Edwards v. Burke

Decision Date14 November 1904
PartiesEDWARDS v. BURKE et ux.
CourtWashington Supreme Court

Appeal from Superior Court, King County; R. B. Albertson, Judge.

Action by Adele Edwards against Thomas Burke and wife. A judgment was rendered in favor of plaintiff, and defendants appeal. Affirmed.

Piles Donworth & Howe, for appellants.

E. F Blaine and Tucker & Hyland, for respondent.

DUNBAR J.

The respondent sued appellants for $10,000 for injuries claimed by her to have been caused by the negligence of appellants in maintaining and operating a passenger elevator in the Burke building in the city of Seattle. Upon the trial of the cause verdict was rendered by the jury for $4,000. Motion for new trial was made and denied. Judgment was entered, and appeal taken therefrom.

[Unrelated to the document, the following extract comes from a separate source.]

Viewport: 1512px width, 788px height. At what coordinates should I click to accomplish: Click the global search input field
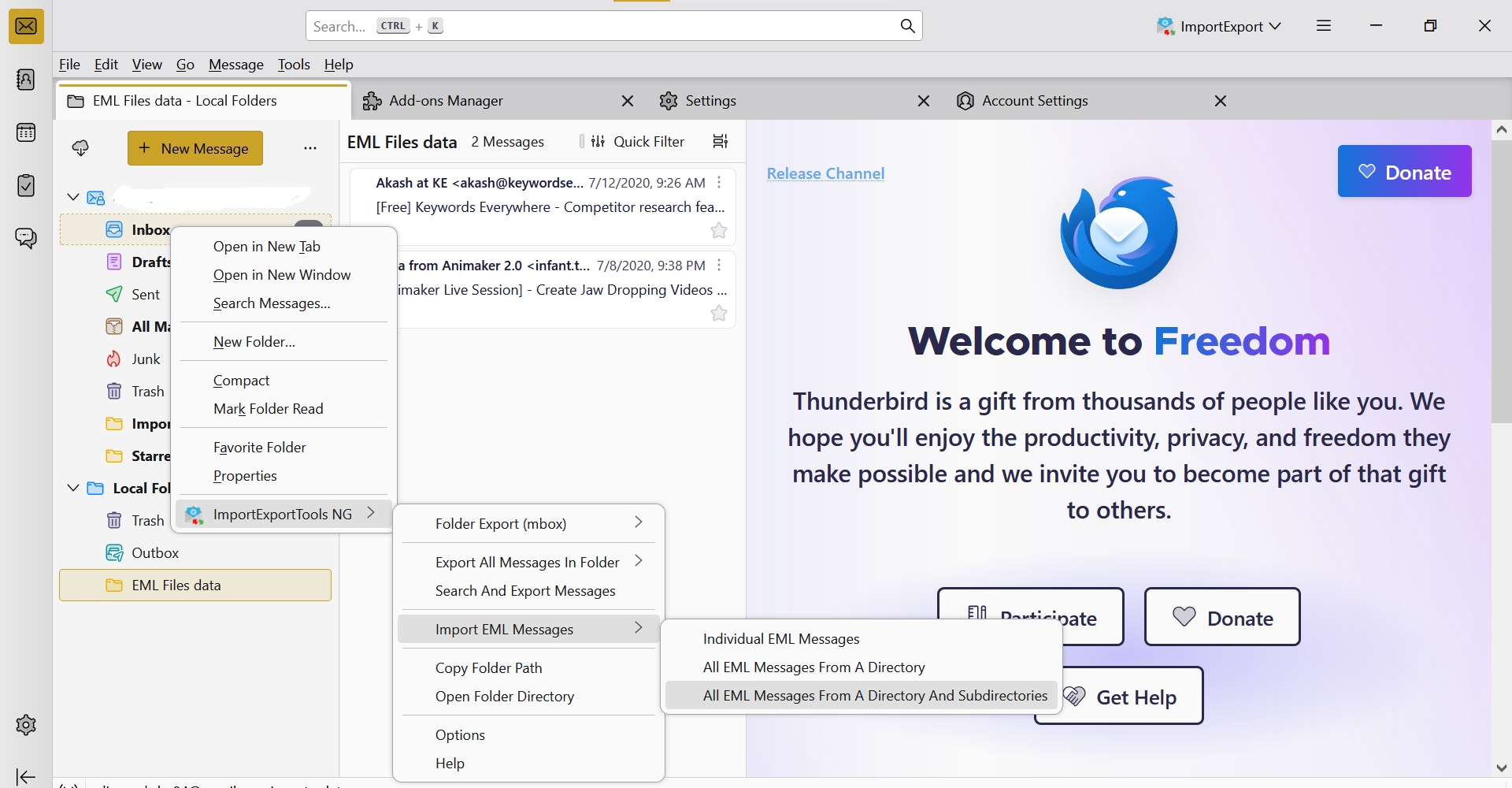coord(598,26)
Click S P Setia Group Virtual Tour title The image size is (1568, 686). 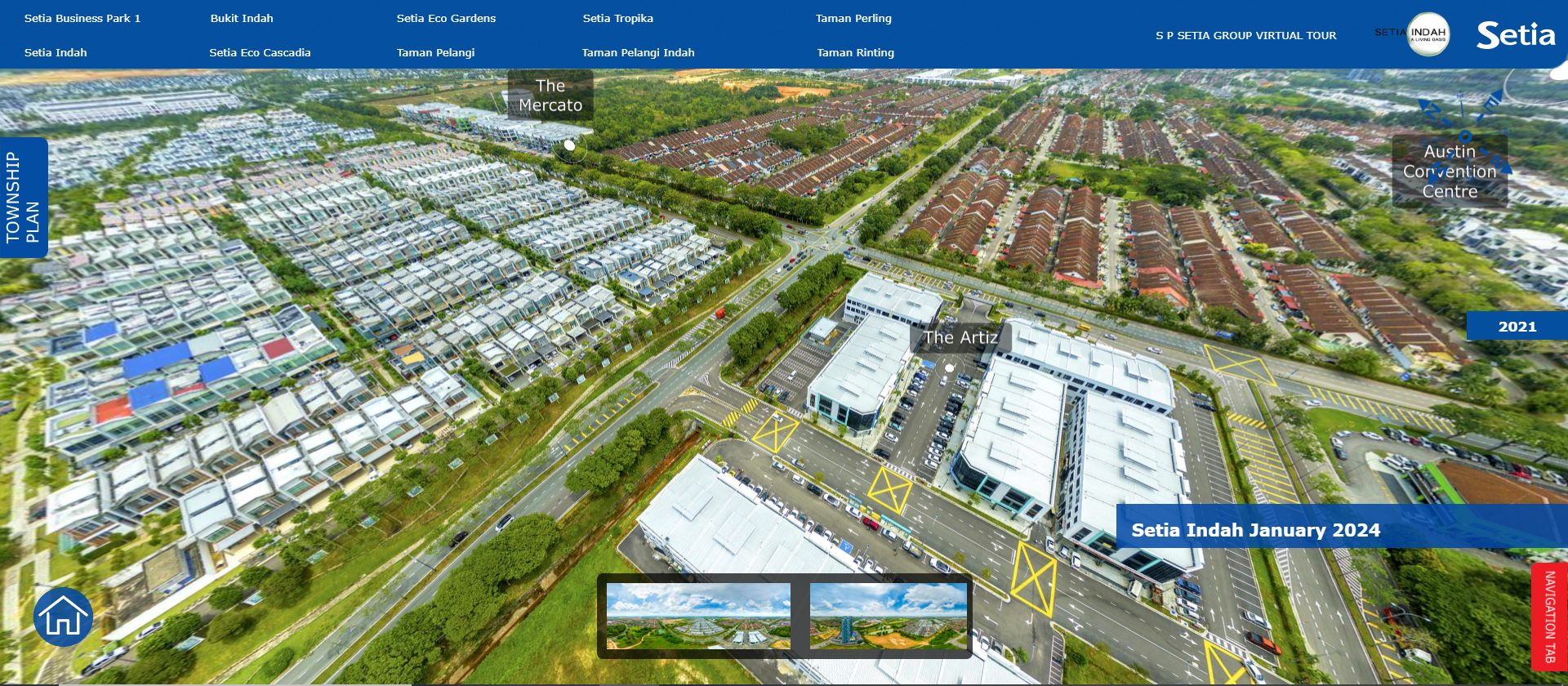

It would serve no purpose to set forth the circumstances under which the accident causing the injury occurred. On the question of the negligent operation of the elevator the testimony was conflicting. The jury decided the issues in favor of the respondent. It is urged that the court erred in allowing the respondent to ask the witness Dr. Eagleson, over appellants' objection, the following question: 'Is it not a fact that usually such a severe shock as that, had by a woman, especially of her age, leaves them practically the balance of their lives apprehensive and nervous, and affected by it more or less, so far as their nervous organization is concerned?' This was objected to because it was leading and in a sense it was leading; but, inasmuch as it was expert testimony which was being introduced, we do not think any reversible error was committed in admitting the question asked.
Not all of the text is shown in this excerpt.